The stressors of the chronic diseases, challenge individuals and affect psychophysiological responses such as secure responses and cardiovascular functions too. In this regard, heart rate variability (HRV) is an important indicator of anxiety, emotional regulation and health13. Studies have shown that anxious people have lower HRV and lower HRV is associated with low psychophysiological coordination, poorer prognosis and increased risk of fatal heart deaths6. Psychological interventions can improve the psychophysiological functions of patients and increase their physical and mental health14. In connection with the attachment theory, there is also evidence that the secure attachment between the child and the caregiver improves the psychophysiological coordination of the child and reduces painful cardiovascular activity15.

On the other hand, the Radleya, Morilakb, Viauc and Campeaud’s study16 showed that chronic stress through the activity of the Hypothalamic-Pituitary-Adrenaline (HPA) axis reduces the decision-making process and damages the hippocampal and amygdale areas, leading to decreased activity in the forehead and consequent weakness in cognitive functions. Accordingly, as the main goal of this study, it can be assumed that attachment quality, along with determining the quality of response to stressful conditions and the individual neuronal activities, also affect their cognitive abilities17. The cognitive ability of humans has evolved due to the need to solve the ecological problems and to guide complex social environments18,19. Stress is one of the important factors leading to cognitive impairment. People who experience high levels of stress often cannot focus on a specific task, and with more cortisol levels, more cognitive impairment occurs20. On the other hand, the early experiences during the life contribute to the improvement of the process and the quality of the cognitive abilities. Studies have shown that there is a correlation between childhood injuries such as physical disease, non-primary caregiving and neglect with smaller hippocampal volume and lower cognitive ability during adolescence21 and these children are more vulnerable to psychological damage because of the weakness in the ability to solve the problem22.

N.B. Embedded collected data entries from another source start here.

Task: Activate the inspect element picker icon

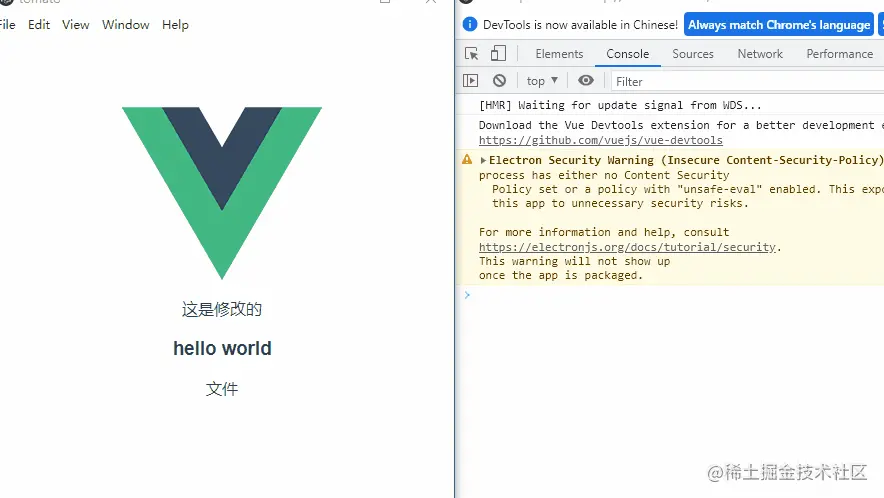Action: [471, 54]
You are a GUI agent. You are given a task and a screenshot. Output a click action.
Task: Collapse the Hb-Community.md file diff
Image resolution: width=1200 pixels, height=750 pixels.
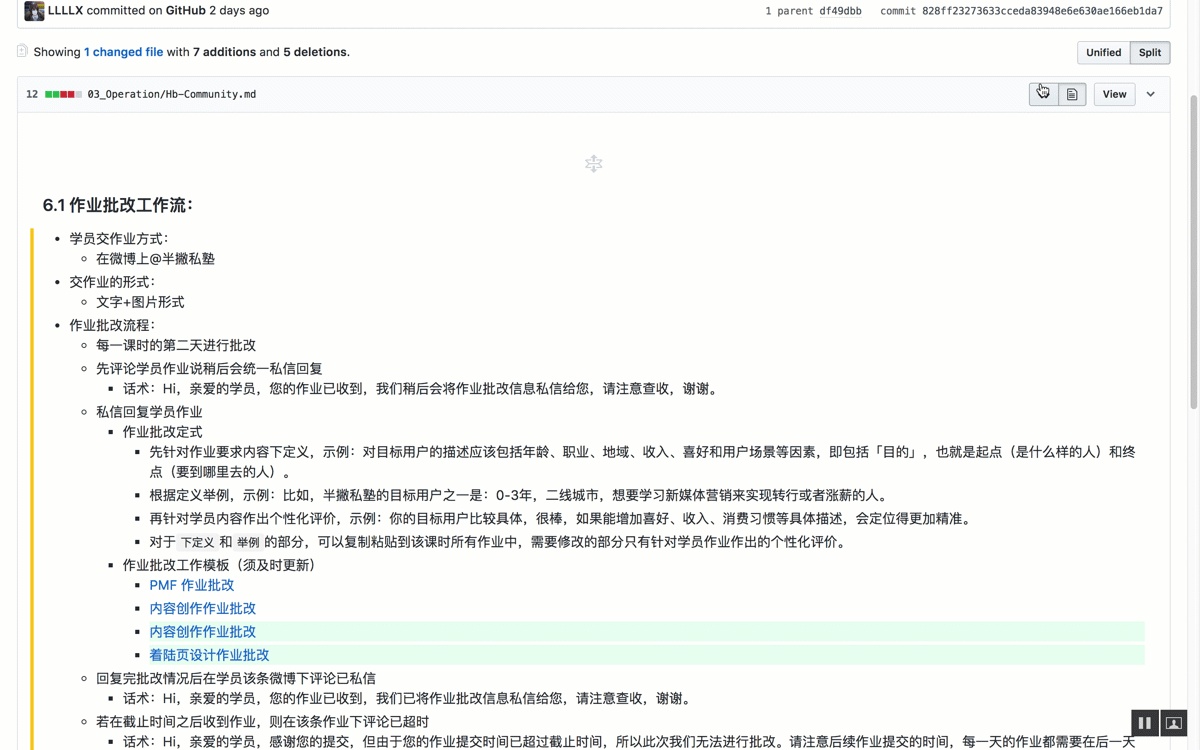coord(1151,94)
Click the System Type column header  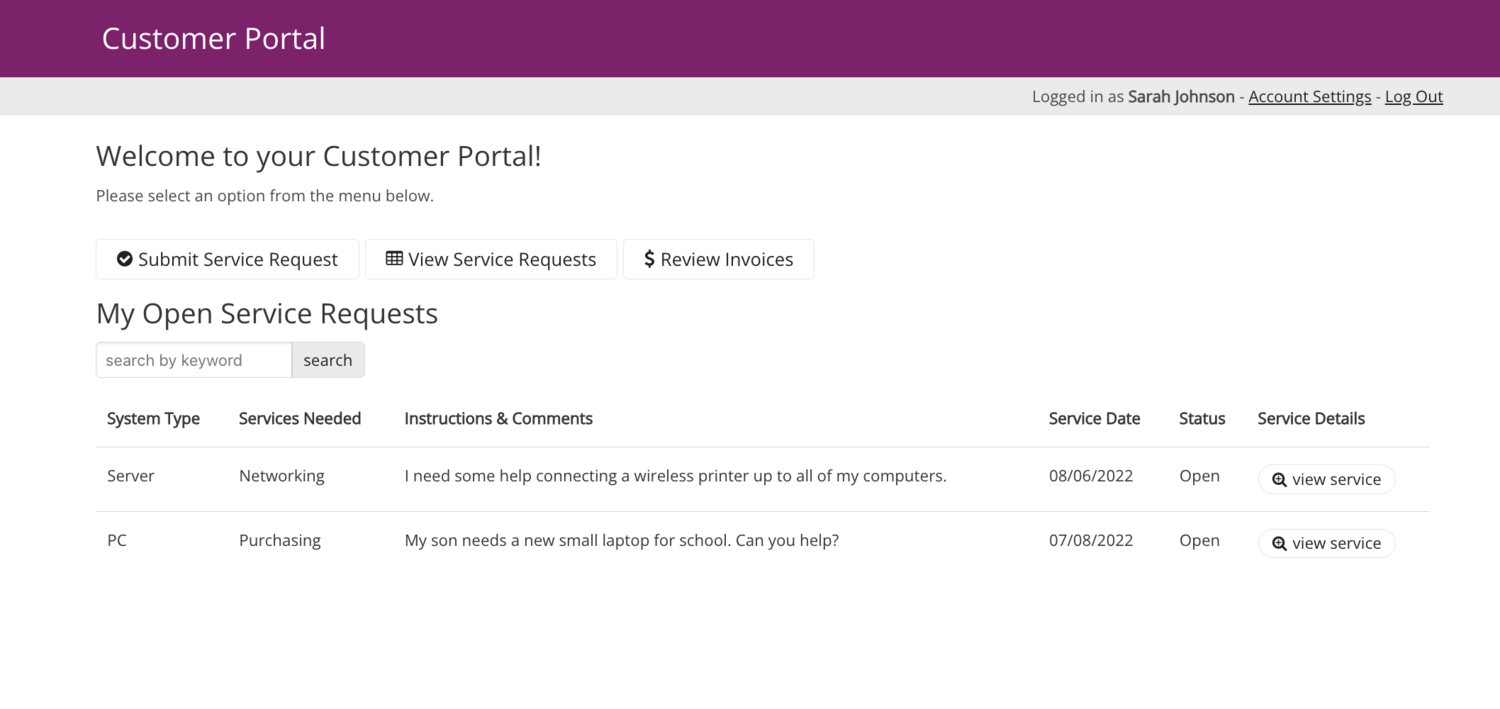(x=153, y=418)
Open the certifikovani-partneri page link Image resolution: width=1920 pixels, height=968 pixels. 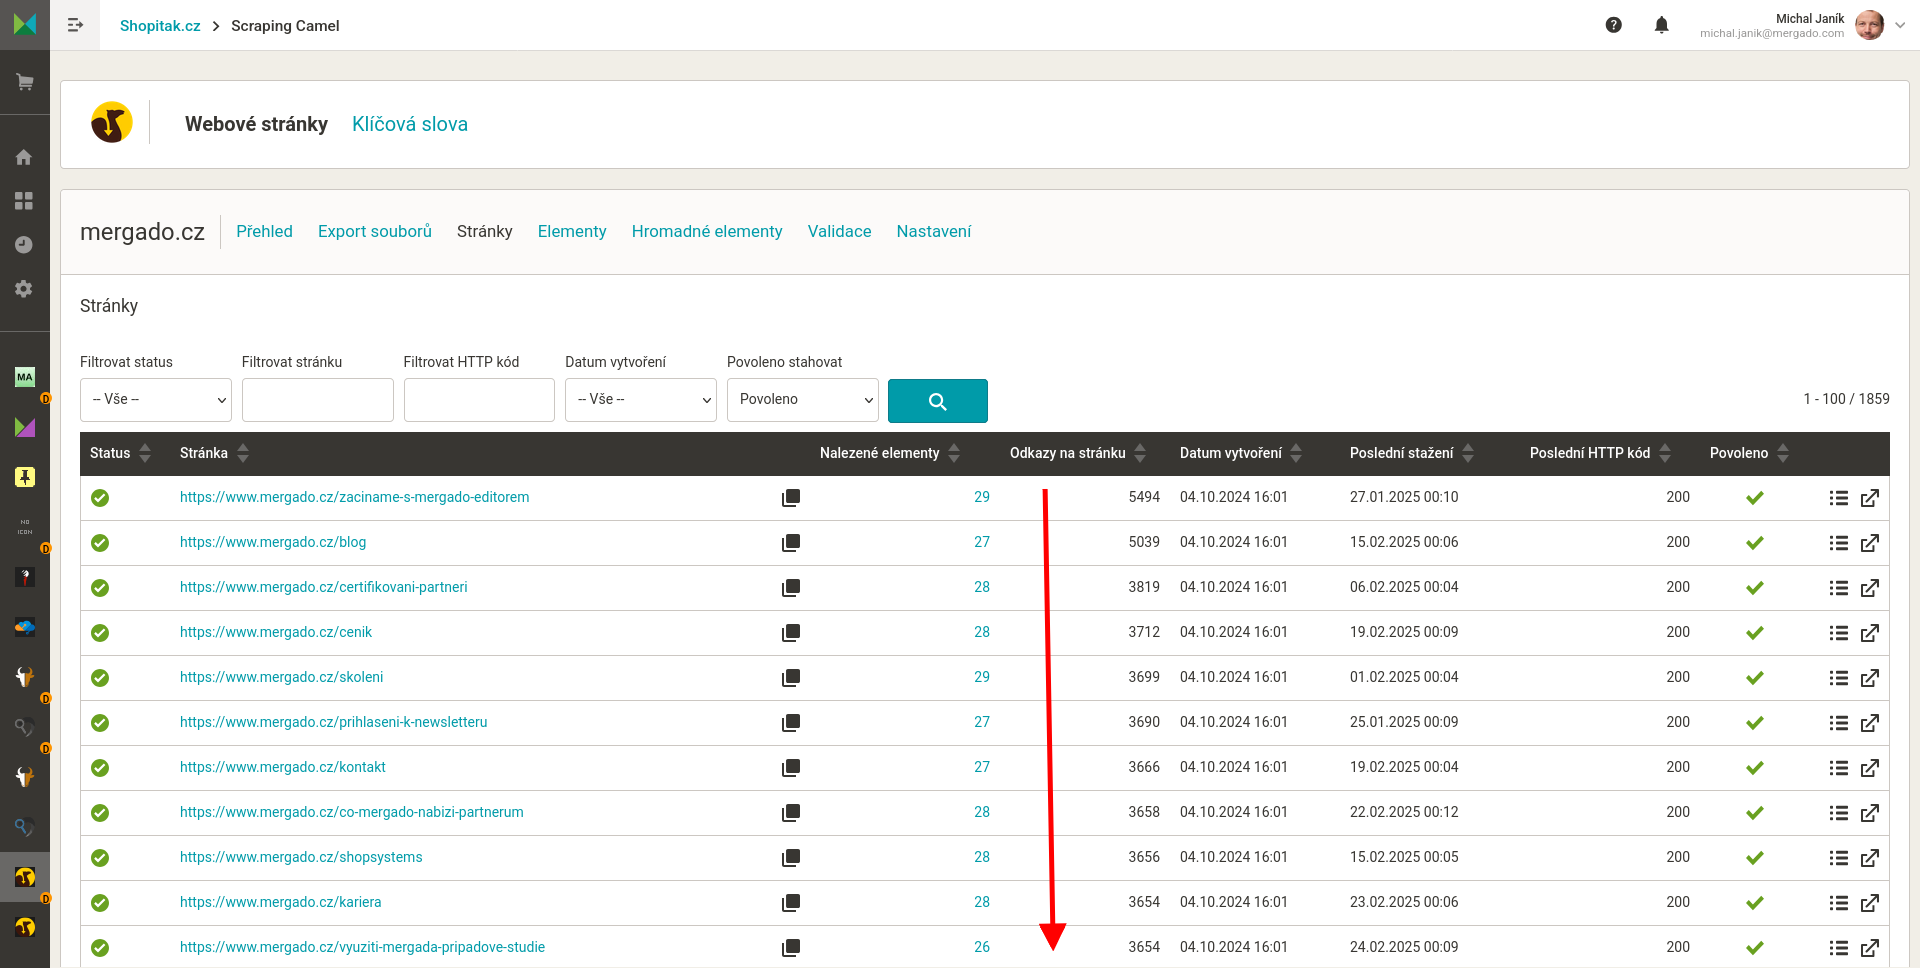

Considering the high vulnerability of children with chronic medical illness during their evolution, attention to attachment style in addition to medical treatment is important in relation to their physical, cognitive and psychological well-being20,22. Considering this important issue, the present study, with emphasis on the importance of extending psychological assessments in the field of pediatric health psychology, intends to study the effect of secure, avoidant and anxious attachment styles on cognitive abilities and heart rate variability (HRV) in children with a chronic medical illness. Therefore the main purpose of this study was to identify the differences of HRV and cognitive abilities according to attachment styles in children with chronic medical conditions.


HRV subscales

Descriptive Characteristics of the subscales of HRV are presented in Table 1 for the three groups of secure, avoidant and anxious.

Table 1 Descriptive indexes for HRV subscales in the secure, avoidant and anxious groups.

In order to evaluate the research hypotheses, the subscales parameters of HRV, including resting heartbeat and respiration rate were evaluated in three groups of children with secure, avoidant and anxious attachment styles. One-way analysis of variance (ANOVA) was used to analyze the data. To this end, the scores of these subscales as dependent variables and group variables (in three levels) as independent variables were entered into the one-way ANOVA.

The ANOVA statistical assumptions for all dependent and independent variables have been implemented. The Kolmogorov-Smirnov test was used to check the distribution of the normality and the Leven test was used to test the consistency of variances.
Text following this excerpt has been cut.